Exercise aim ▸
Output only the stretch of the listing that starts at the line containing "You are a computer-use agent." and ends at the line containing "Instruction: Click the", reproduced exactly with both ends.

Dataset records ▸
____

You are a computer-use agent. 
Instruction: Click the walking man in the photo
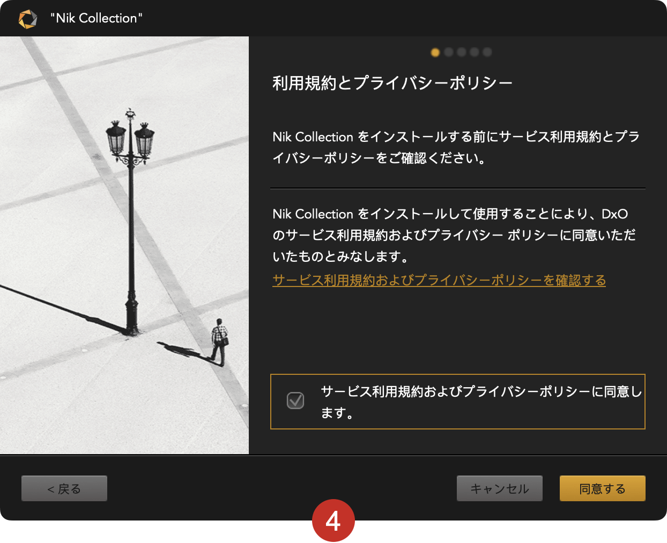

____

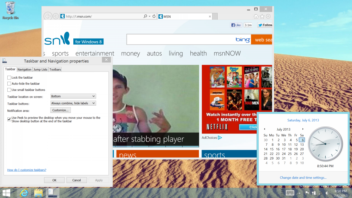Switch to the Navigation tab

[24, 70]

____

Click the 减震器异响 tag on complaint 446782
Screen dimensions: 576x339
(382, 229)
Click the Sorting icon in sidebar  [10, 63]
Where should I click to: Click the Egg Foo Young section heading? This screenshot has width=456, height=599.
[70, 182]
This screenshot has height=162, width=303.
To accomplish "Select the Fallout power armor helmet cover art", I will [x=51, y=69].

____

Answer for the task ▸
You are a computer-use agent. 
Instruction: Click the walking man in the photo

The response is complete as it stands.